*WORK INSTRUCTIONS*:
Copy out, word for word, the part of the data below that opens with the line containing "The image size" and runs through the end of the data. Leave the pictures out.

:::

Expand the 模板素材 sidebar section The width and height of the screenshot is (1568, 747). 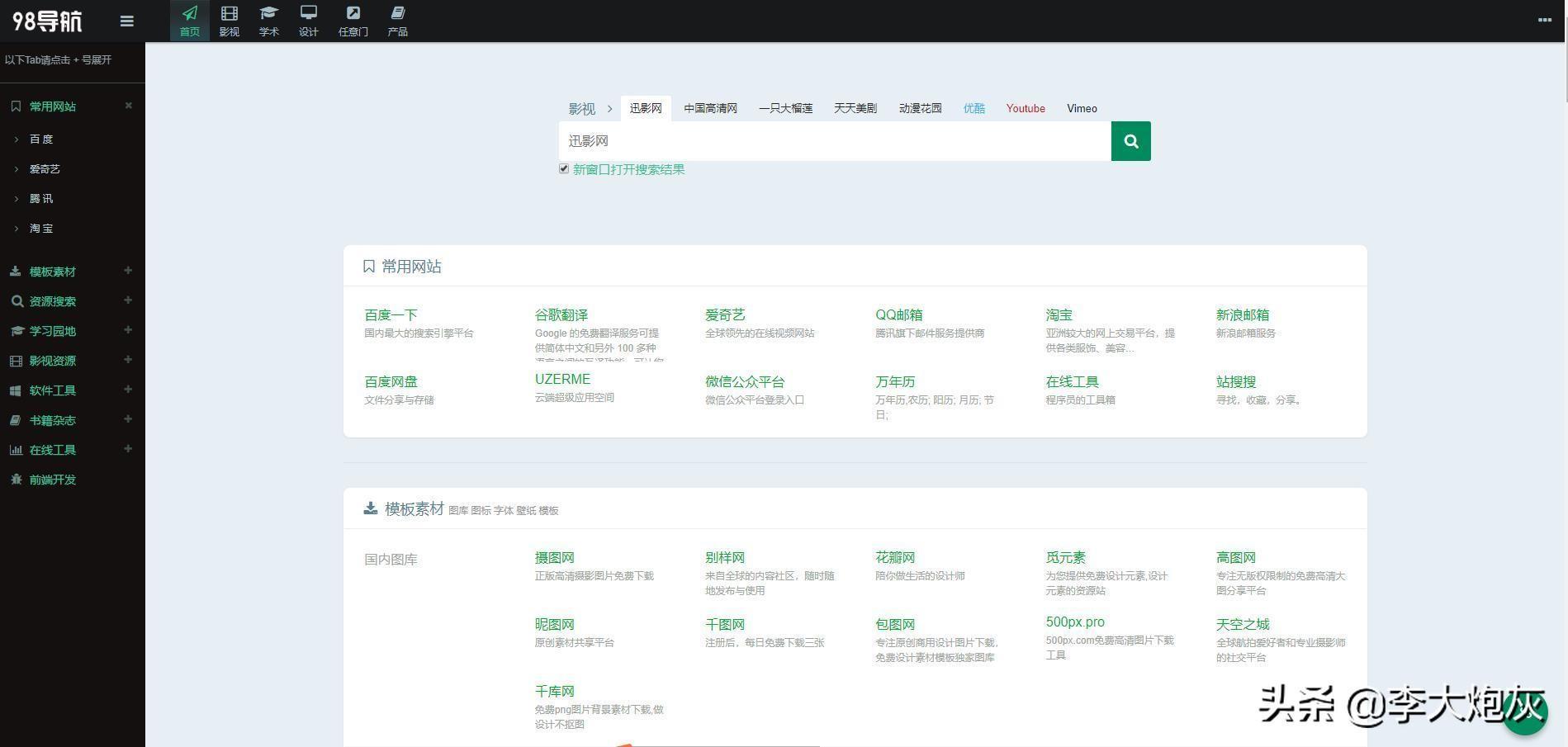(128, 271)
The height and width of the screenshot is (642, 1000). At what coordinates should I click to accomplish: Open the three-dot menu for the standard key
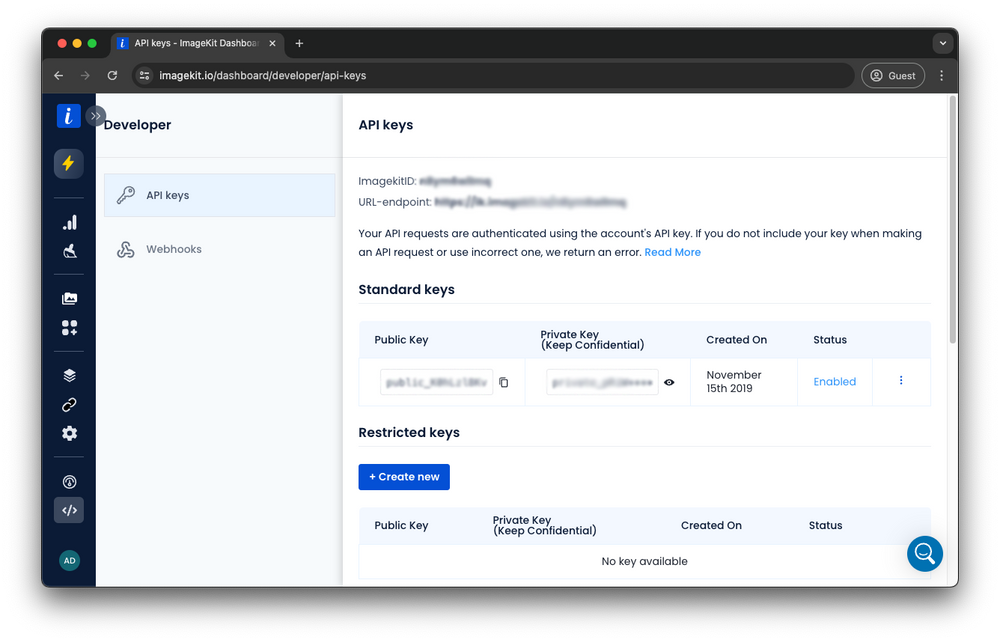pyautogui.click(x=901, y=381)
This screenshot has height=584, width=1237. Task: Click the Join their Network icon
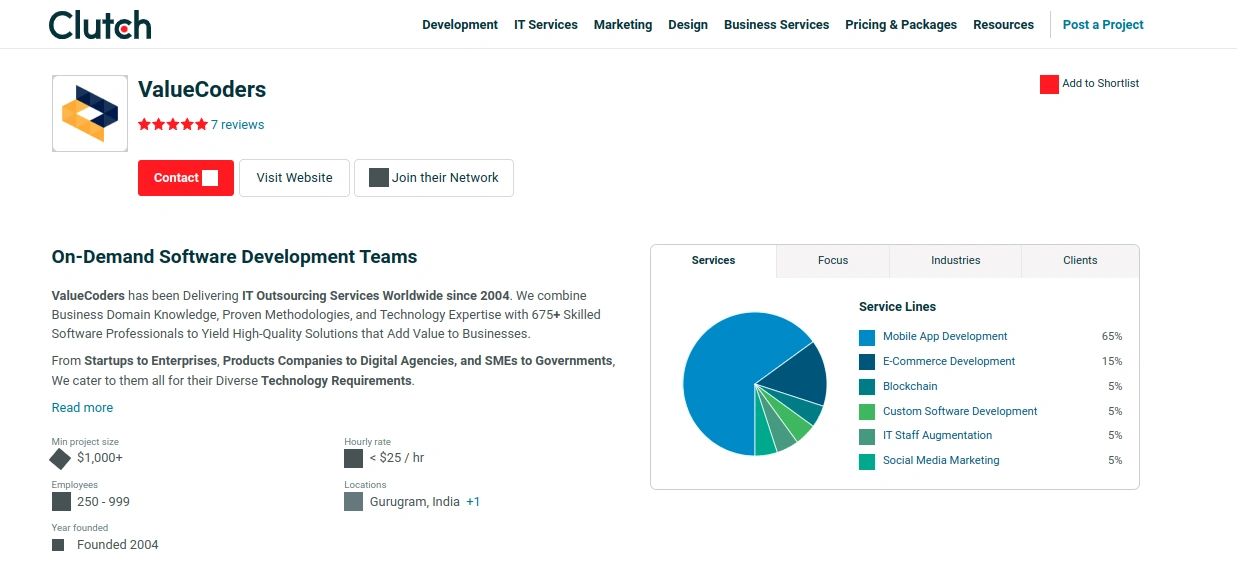[x=379, y=178]

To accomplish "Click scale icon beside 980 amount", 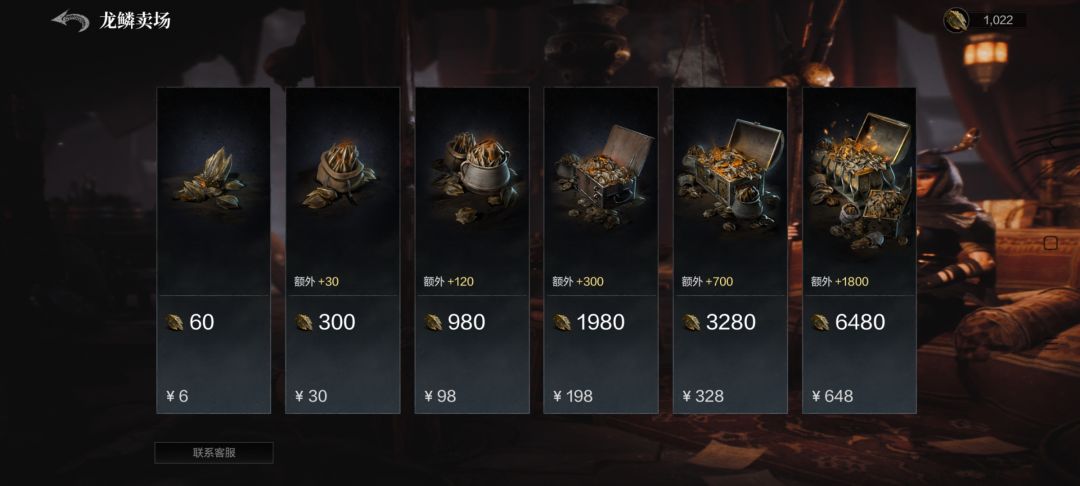I will [x=433, y=322].
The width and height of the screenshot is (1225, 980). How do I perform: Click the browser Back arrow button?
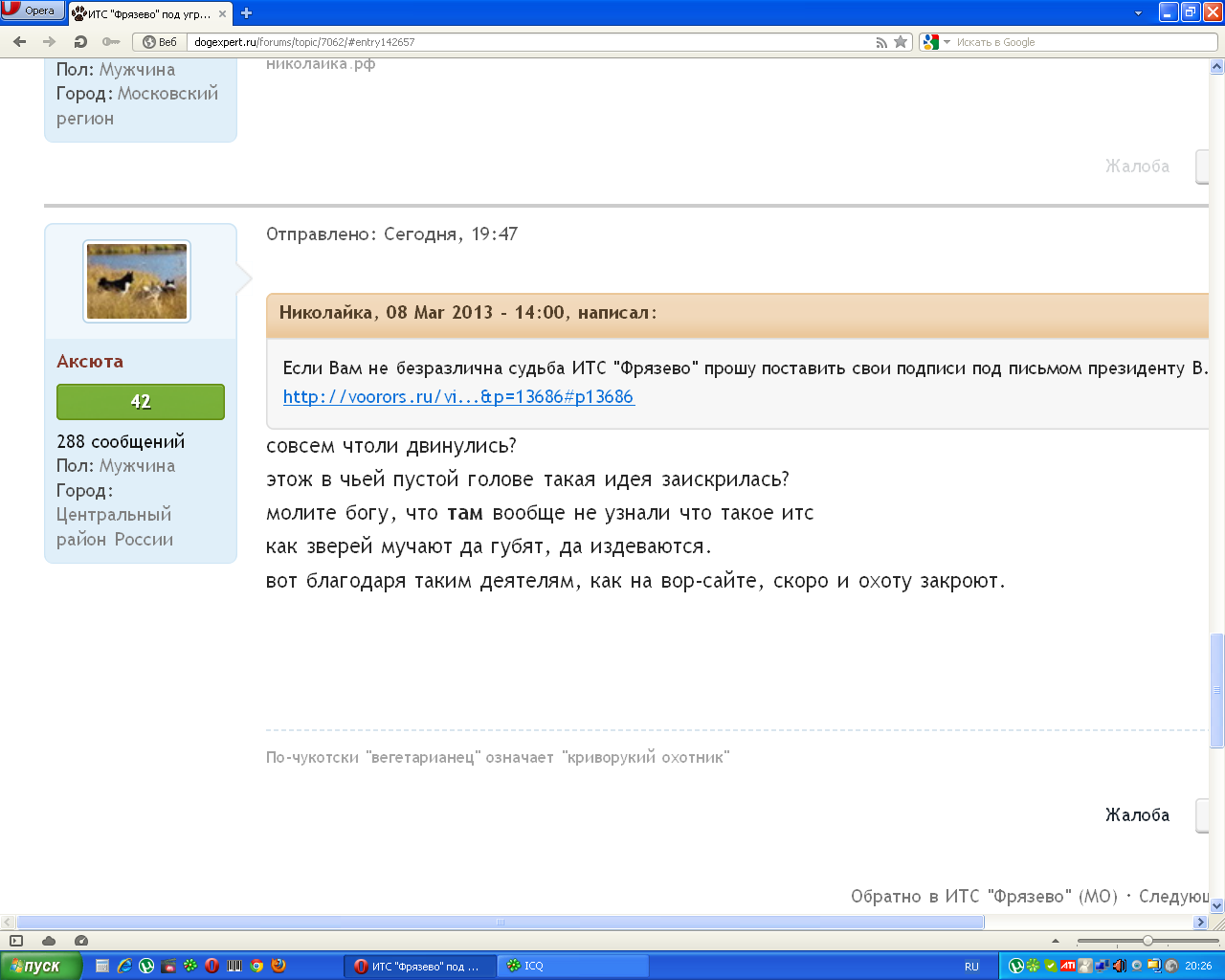[19, 42]
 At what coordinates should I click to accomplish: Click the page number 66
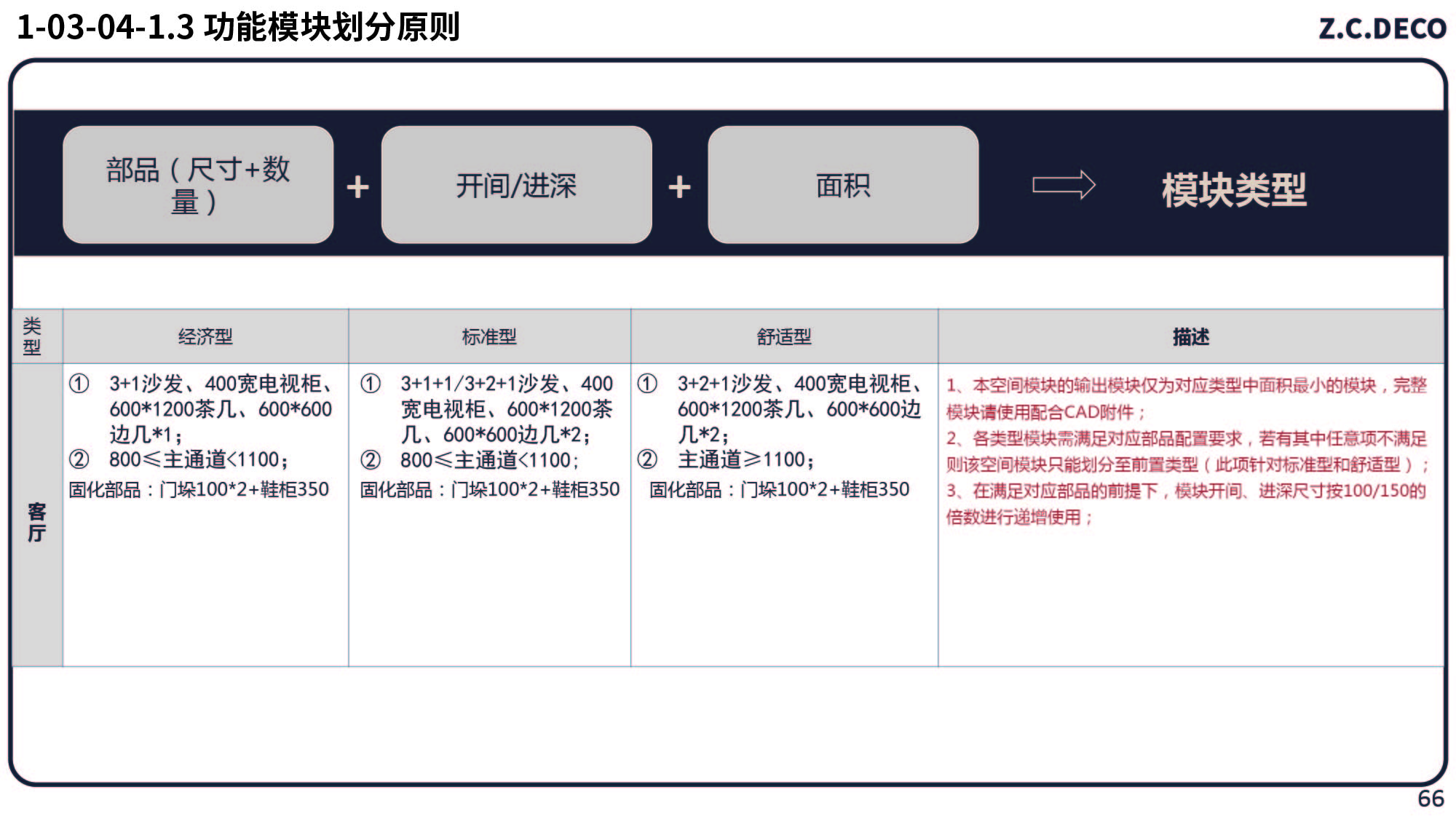(1430, 799)
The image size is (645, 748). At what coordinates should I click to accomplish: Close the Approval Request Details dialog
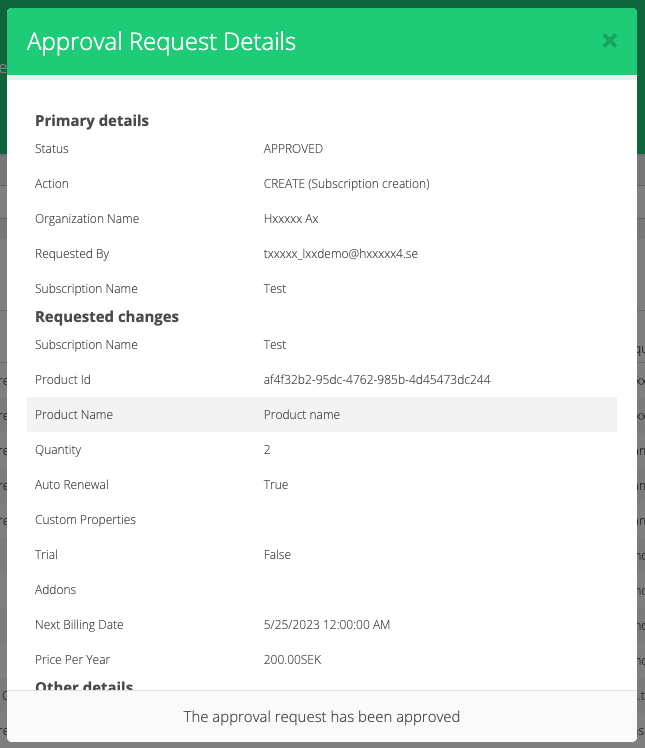[609, 41]
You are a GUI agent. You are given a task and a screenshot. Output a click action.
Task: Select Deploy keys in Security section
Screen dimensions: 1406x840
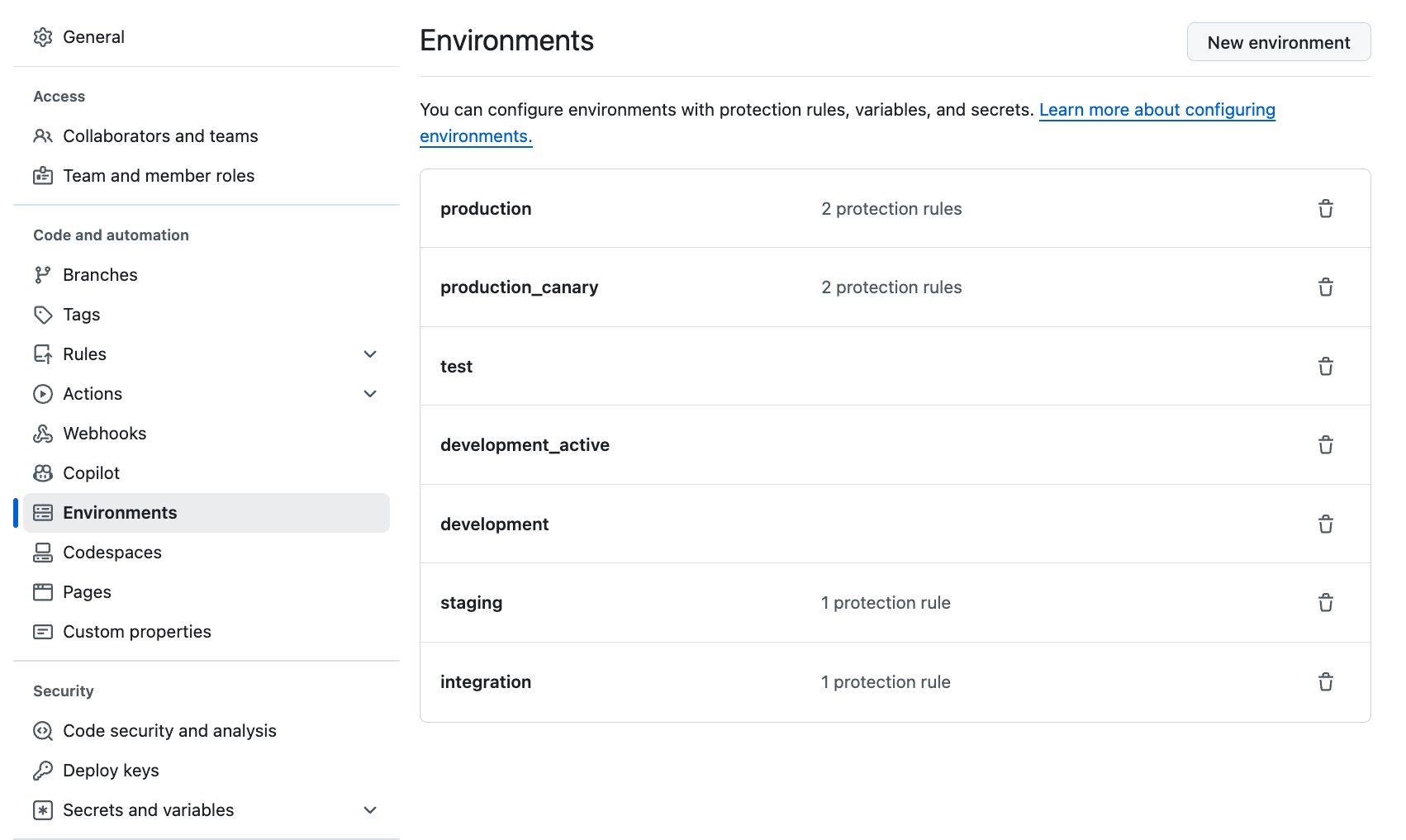[111, 771]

:::

*REPLY TO THE EXERCISE*:
The image size is (645, 748). At what coordinates should I click to accomplish: Close the Approval Request Details dialog
[609, 41]
You are a GUI agent. You are given a task and a screenshot. Output a click action.
Task: Select Deploy keys in Security section
Screen dimensions: 1406x840
[111, 771]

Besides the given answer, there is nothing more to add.